## Work request
Every record, from first to last, should be written out again exactly.

Collected data
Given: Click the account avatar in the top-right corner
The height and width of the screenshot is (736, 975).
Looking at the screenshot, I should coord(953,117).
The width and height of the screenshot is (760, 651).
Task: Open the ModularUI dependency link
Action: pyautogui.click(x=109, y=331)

## Written solution
Given: Click the account avatar in the top-right corner
The height and width of the screenshot is (736, 975).
Looking at the screenshot, I should coord(953,117).
The width and height of the screenshot is (760, 651).
Task: Open the ModularUI dependency link
Action: pyautogui.click(x=109, y=331)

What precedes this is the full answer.